Twin-peaked Salina is arguably the lushest of the islands due to all the greenness for growing capers and sweet grapes, but it also famous for its starring role in the 1994 film Il Postino. The main port, Santa Marina Salina, is notable for its long, uncongested main street, where elegant boutiques and sensible food shops occupy the ground floors of the substantial 19th-century style houses. Visit the Ethnographic museum in Lingua, which tells the story of the island and the emigration that the island experienced. However, if museums aren’t your thing then spend your time in Lingua lying on the stony beaches or sipping on a world famous granita at Da Alfredo’s bar. For charter yacht guests that want to enjoy a meal ashore, the island has several restaurants that serve good, fresh, and simple food, and you won’t have to book advance. The island favorite is the spectacular rocks at Pollara. The best time to come is at the end of the day to swim under the overhanging cliffs, and then watch the sunset. Pollara also hosts an exuberant annual caper festival, celebrating tondina, the main variety cultivated on the island, started by Hotel Signum’s Clara Rametta, in June.
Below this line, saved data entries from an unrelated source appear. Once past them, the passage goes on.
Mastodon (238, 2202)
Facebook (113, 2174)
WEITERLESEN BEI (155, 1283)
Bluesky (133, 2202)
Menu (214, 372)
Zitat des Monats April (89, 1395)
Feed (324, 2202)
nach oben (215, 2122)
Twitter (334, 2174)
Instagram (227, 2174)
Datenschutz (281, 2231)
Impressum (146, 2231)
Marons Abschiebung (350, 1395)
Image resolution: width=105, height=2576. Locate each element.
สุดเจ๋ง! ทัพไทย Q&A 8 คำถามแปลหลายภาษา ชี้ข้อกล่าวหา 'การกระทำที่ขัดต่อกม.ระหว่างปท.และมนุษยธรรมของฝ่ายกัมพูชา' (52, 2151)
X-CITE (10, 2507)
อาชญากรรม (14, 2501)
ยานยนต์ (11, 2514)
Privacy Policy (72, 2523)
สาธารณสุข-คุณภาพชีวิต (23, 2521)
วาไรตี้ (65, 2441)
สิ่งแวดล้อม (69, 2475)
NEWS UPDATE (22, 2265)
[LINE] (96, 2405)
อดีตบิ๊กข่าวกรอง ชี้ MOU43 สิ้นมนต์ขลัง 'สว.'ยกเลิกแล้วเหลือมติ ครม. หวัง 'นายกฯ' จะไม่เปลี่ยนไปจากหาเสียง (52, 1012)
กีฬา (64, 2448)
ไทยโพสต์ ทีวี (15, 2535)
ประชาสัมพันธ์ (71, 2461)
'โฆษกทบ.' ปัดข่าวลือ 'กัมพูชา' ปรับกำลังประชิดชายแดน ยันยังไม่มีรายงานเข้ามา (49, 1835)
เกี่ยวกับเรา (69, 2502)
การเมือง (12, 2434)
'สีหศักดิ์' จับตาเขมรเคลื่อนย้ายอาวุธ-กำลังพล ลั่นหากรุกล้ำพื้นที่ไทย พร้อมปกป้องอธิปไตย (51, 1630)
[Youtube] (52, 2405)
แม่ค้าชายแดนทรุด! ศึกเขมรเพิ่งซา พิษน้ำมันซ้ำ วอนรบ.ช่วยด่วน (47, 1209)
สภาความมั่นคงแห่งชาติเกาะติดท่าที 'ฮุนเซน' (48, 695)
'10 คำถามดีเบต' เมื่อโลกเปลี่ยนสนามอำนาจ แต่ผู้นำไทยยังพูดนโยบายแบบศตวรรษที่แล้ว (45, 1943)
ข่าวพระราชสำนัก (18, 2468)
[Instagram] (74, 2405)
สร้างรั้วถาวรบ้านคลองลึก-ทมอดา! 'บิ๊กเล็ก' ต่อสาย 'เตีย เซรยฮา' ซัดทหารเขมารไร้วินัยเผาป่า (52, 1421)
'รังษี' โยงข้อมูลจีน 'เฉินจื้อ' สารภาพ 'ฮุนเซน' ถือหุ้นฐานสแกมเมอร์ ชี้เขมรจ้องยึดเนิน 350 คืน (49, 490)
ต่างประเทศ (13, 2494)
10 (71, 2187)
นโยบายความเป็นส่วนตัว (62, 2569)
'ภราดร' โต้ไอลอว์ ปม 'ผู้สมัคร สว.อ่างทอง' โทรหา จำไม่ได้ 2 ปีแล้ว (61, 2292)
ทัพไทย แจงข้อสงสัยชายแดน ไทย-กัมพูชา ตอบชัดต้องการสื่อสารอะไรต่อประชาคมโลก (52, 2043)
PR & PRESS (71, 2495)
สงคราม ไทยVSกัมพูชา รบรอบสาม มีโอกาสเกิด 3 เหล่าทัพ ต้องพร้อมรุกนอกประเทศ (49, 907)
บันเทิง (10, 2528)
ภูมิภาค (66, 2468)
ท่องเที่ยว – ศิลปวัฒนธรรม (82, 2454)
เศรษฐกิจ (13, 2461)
Home to one of Italy’s biggest active volcanoes, Stromboli’s dramatic, dark lava rock landscape and moody black beaches is what makes it different from the other islands. It used to be possible to climb to the summit and look down at the massive jets of lava, but since the volcano blew its top in 1930 it is no longer possible. Stromboli has two landings. Ginostra has the better harbor but is on the ‘far’ side of the island and can only be reached by boat. Scari, on the northeast coast, is more connected, linked by a road to the island’s main village of San Vincenzo. The island has a very Greek feel, the ancient Greeks were the first to colonize the Aeolians around 580BC, and the remains of their settlements can be seen here as on every other island. For intense solitude, visit remote villages, such as Ginostra, which is only accessible by boat. The best beaches on Stromboli are the little coves of black sand tucked into lava crags along the coast at Piscità.
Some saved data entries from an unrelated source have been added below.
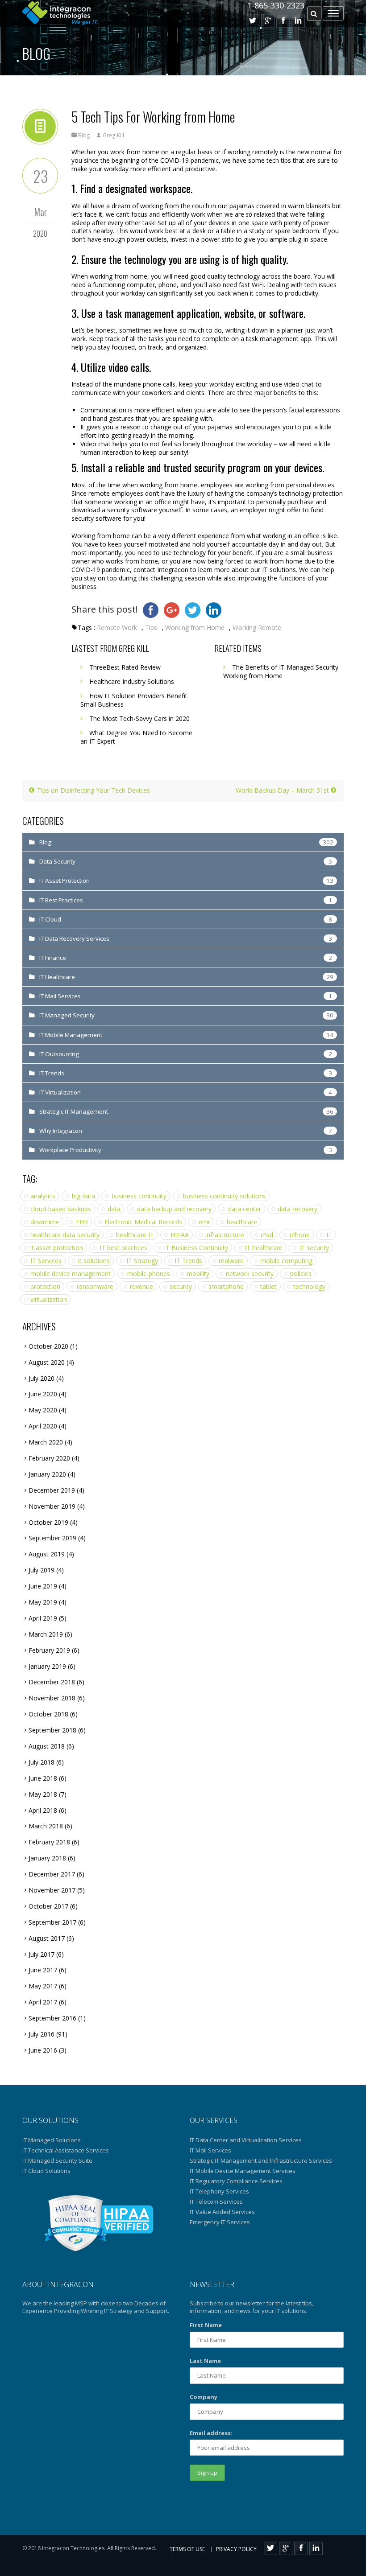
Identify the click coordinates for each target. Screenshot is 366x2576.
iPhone (300, 1234)
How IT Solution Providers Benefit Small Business (133, 699)
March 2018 (46, 1826)
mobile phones (148, 1273)
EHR (82, 1222)
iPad (267, 1234)
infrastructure (224, 1234)
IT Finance (52, 958)
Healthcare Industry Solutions (131, 681)
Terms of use (187, 2549)
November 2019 (52, 1506)
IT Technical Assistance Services (65, 2150)
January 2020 (47, 1474)
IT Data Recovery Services (74, 938)
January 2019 (47, 1666)
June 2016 (43, 2050)
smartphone (226, 1286)
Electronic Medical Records (143, 1222)
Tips (151, 627)
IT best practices (123, 1247)
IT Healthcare (57, 977)
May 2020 (43, 1410)
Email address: (211, 2433)
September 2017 (52, 1922)
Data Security (57, 861)
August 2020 (47, 1362)
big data (83, 1196)
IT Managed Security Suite (57, 2160)
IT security (314, 1247)
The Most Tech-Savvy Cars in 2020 (139, 718)
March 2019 (46, 1634)
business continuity (139, 1196)
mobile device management (70, 1273)
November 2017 (52, 1890)
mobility (198, 1273)
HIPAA (180, 1234)
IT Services (46, 1260)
Vulcano is fast becoming the most visited of the Aeolian Islands. According to legend, the Greek god Vulcan had his workshop here, although his volcanic activity ceased long ago. It is a two-hour walk from the port to the top of the volcanic cone. At the top you can peer down into the plugged core of the volcano and across the blue to Lìpari and Filicudi. The Fanghi di Vulcano, mud baths, and offshore fumaroles are a couple of minutes’ walk from the port. Said to be effective against skin and back problems, the open-air pool of volcanic mud makes for one of the great charms on the islands. On the northern side of the island, there’s a precarious drop down to Gelso, a small fishing village. You can watch dolphins swim in the waters, while you wait for a table at the excellent Trattoria Maniaci Pino.